シンガポールでは1月に新しい学校年度が始まる。プライマリースクールの3年生(日本の小学校3年生)に入る生徒たちにとっては、特に重要な年のように思えるかもしれない。
これは、生徒が初めて試験を受ける学年だ。
30年以上前に私が子どもだったとき、私たちはプライマリースクール1年生から始まって毎年2回試験があった。中間試験は5月にあり、年末試験が10~11月にあった。
2010年以降はしかし、すべての試験と成績の付く評価がプライマリースクール1年生に対して廃止となった。2019年にプライマリースクール2年生の生徒たちも、試験のない学校年度を過ごせるようになった。教育省が、成績に重点を置くことを減らしたいと考えていることを示すために、これらの決定をした。
教育省が同様にしたもう1つの変化がある:生徒たちの通知表は、階級やレベルの位置を反映するものでも、全体の得点を示すものでもなくなった。また。点数は小数点以下なしで四捨五入される。このことが子どもをその子の同級生と比較する傾向を減らしてくれることを願う。
シンガポールでは、親が子どもの学業成績を心配したり、こだわったりさえすることが一般的だ。
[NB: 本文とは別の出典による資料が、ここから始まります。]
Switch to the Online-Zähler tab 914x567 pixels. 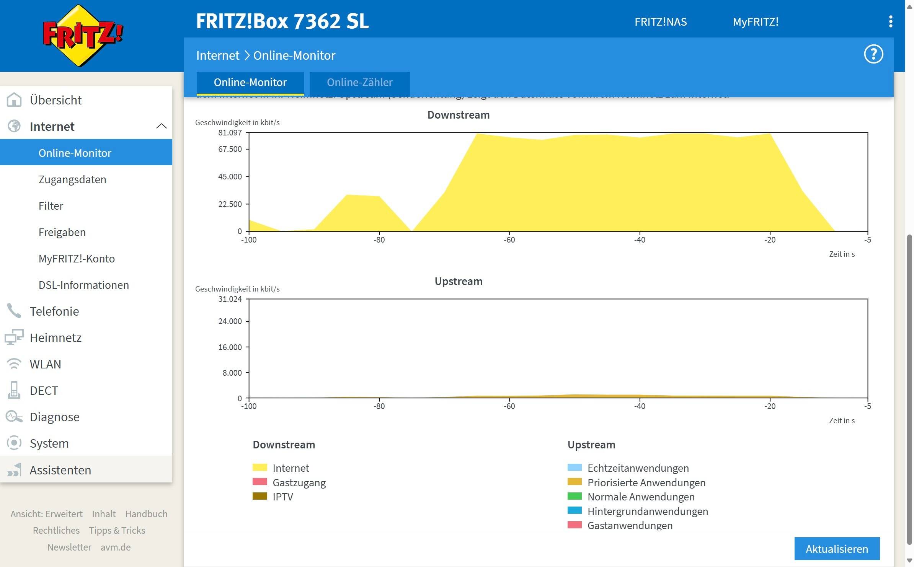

3年生か4年生になるときに、「エンリッチメント・クラス」に行く子どもたちもいる。プライマリースクールに入るとすぐに、追加の授業を取る子どもたちもいる。
教員をしている私の友人は私に、たくさんの生徒たちが個人家庭教師を付けていると話した。高額な学習塾もまた、活況の商売をしているようだ。私は、入塾をしたい生徒たちに入試を実施する学習塾さえあると聞いたこともある。
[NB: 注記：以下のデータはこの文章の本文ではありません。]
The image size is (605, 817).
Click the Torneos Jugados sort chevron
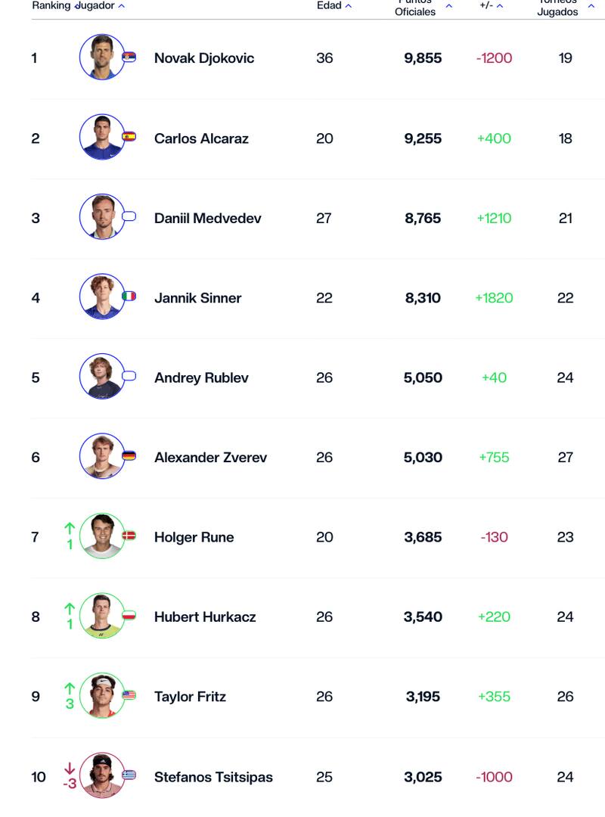coord(590,5)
このような競争的な環境の中で、生徒たち、親たち、教師たちにとってそれがどれだけストレスになるか想像するのは簡単だ。ストレスの要因―プライマリースクール6年生の卒業試験―が廃止されるべきだと求める人々がいるのも不思議ではない。これは全国標準試験で、点数はどのセカンダリースクールへ入るかを決める重要な決定要因になる。
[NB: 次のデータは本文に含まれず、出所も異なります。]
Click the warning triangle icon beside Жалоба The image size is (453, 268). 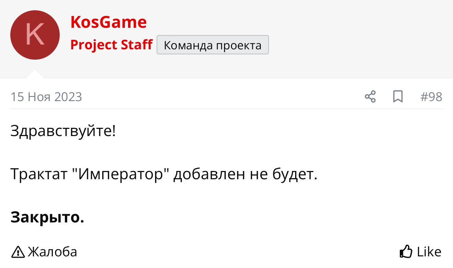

多くの人々に聖域とみなされている卒業試験は残存している。しかし、おそらく、重要なのは試験の廃止ではなく、親がそれをどう捉えるかだ。
プライマリースクール1年生と2年生の試験の廃止に対して、自分の子どもたちに「家庭内試験」を与えることで対応した親たちもいる。比較的ストレスの少ない2年間の学校年度を子どもたちが楽しむことを喜んで許した親たちもいる。同じように、卒業試験に向けて子どもたちが勉強するところを見て指導するために、仕事を休む親たちもいれば、試験の結果は子どもたちの幸せと比べればそれほど重要ではないのだと子どもたちに言い聞かせる親たちもいる。
もちろん、社会的価値観の影響もある。私の望みは、やがて私たちがスキルと経験以上に学歴や他の資格証明書をを優先しなくなることだ。さらに重要なことには、私たちは失敗し、再チャレンジすることを許されるべきだ。それは、一度も失敗を経験したことがない人よりも、立ち直る力と強さを持つ性質を示すことにならないだろうか?